## Given passage
────────────────────────────────────────

Skip to main content

· One min read

Lots of things happened today.

  • Limelight Testing Finished (Yours Truly™ and I): This is the reason for the title. Most of programming was spent hunting for the bug, which turned out to be the command not requiring the subsystem to run. This was confusing, as we thought that that was fixed. A bit more digging on Yours Truly™'s part revealed the error, and so we got the thing working. A bit of debugging in the merge request and we were done for today. As I said, Next Time.
  • Further Swerve Calibration (Captain 23, assisted by myself): This has been going on for several practices now. Today, Captain 23 and I downloaded a firmware update to fix the massive inversion issues from last week. After that, Captain 23 spent the rest of practice PID tuning the drivetrain.
  • Pneumatics (CornerGremlin, Mowi, and Yours Truly™): These three were working on pneumantics, and realized that there were wiring issues. They also began writing the skiplow code.

────────────────────────────────────────

## Data rows
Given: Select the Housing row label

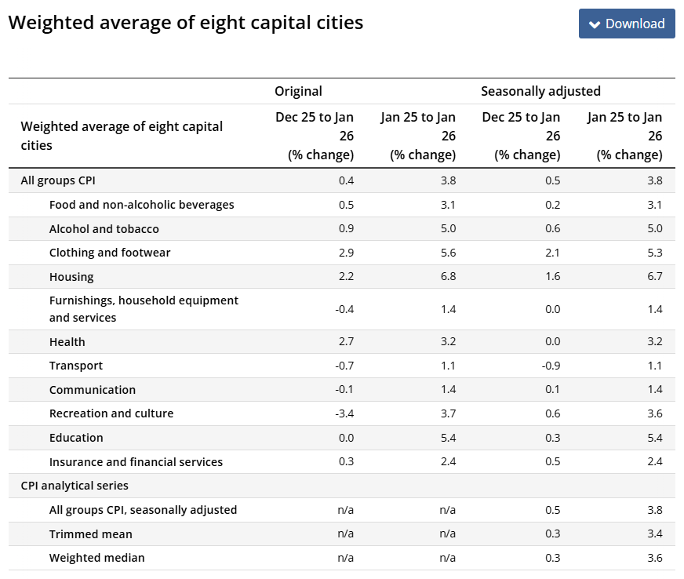Looking at the screenshot, I should pos(71,277).
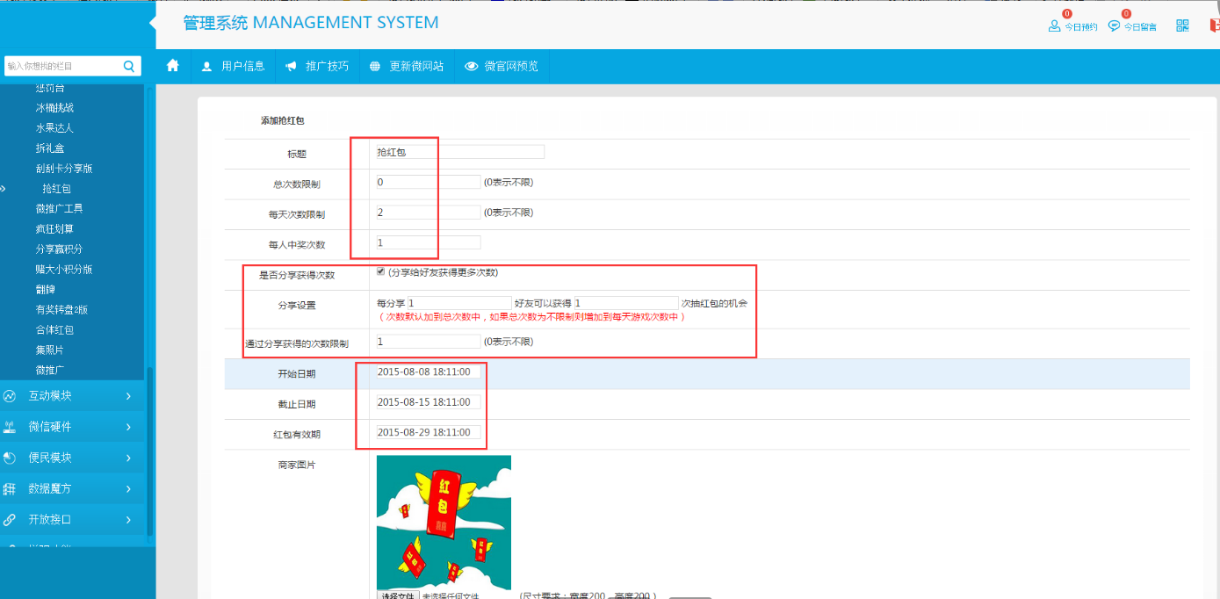Click the 微信硬件 router icon in sidebar
The image size is (1220, 599).
tap(10, 427)
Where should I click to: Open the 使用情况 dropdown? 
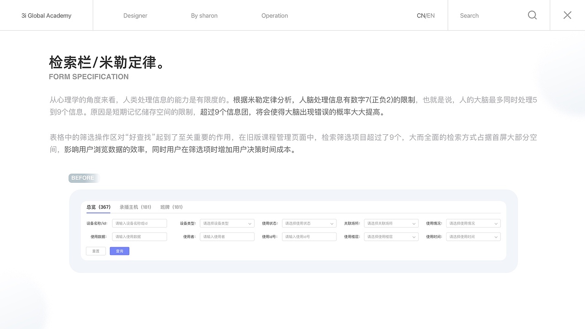[473, 223]

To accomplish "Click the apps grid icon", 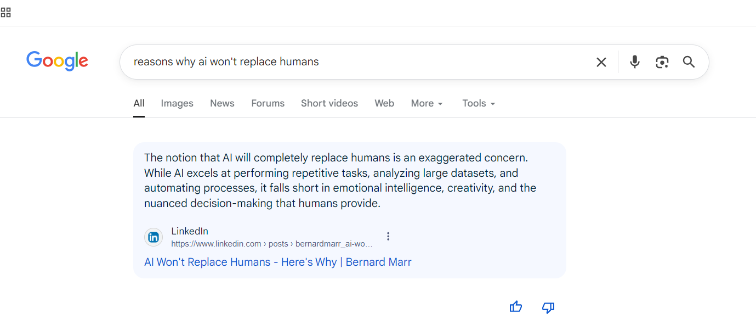I will tap(5, 12).
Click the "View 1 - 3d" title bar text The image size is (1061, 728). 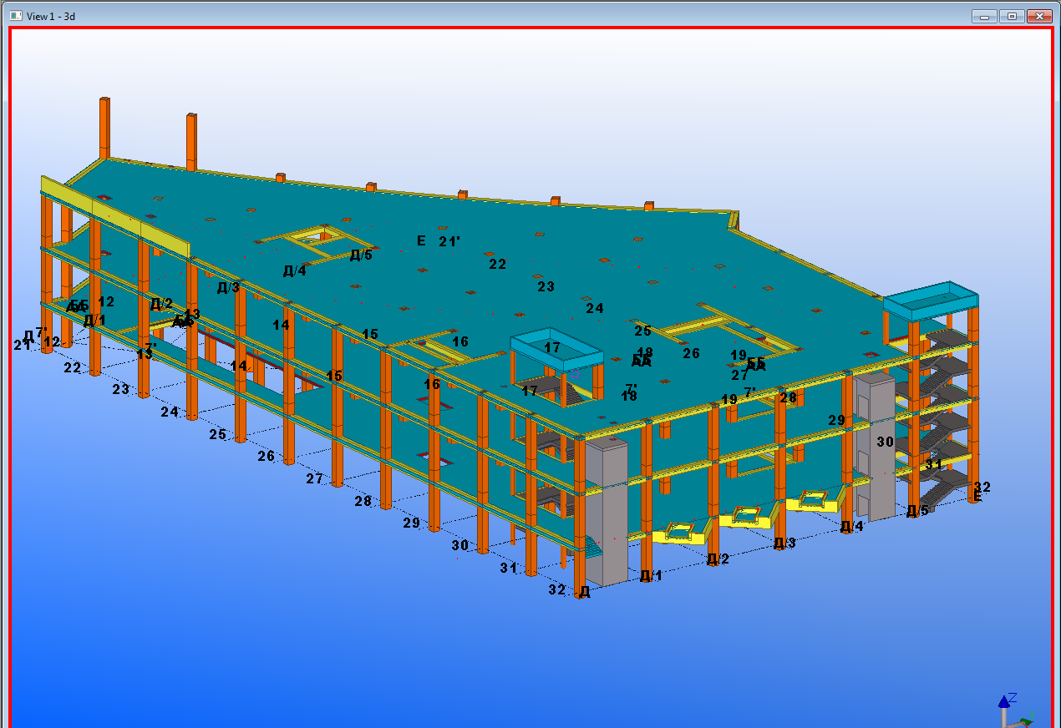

────────────────────────────────────────

## Aim of the exercise
Write out the part of the practice log above from "Skip to main" to "tuning the drivetrain.".

## Answer
Skip to main content

· One min read

Lots of things happened today.

  • Limelight Testing Finished (Yours Truly™ and I): This is the reason for the title. Most of programming was spent hunting for the bug, which turned out to be the command not requiring the subsystem to run. This was confusing, as we thought that that was fixed. A bit more digging on Yours Truly™'s part revealed the error, and so we got the thing working. A bit of debugging in the merge request and we were done for today. As I said, Next Time.
  • Further Swerve Calibration (Captain 23, assisted by myself): This has been going on for several practices now. Today, Captain 23 and I downloaded a firmware update to fix the massive inversion issues from last week. After that, Captain 23 spent the rest of practice PID tuning the drivetrain.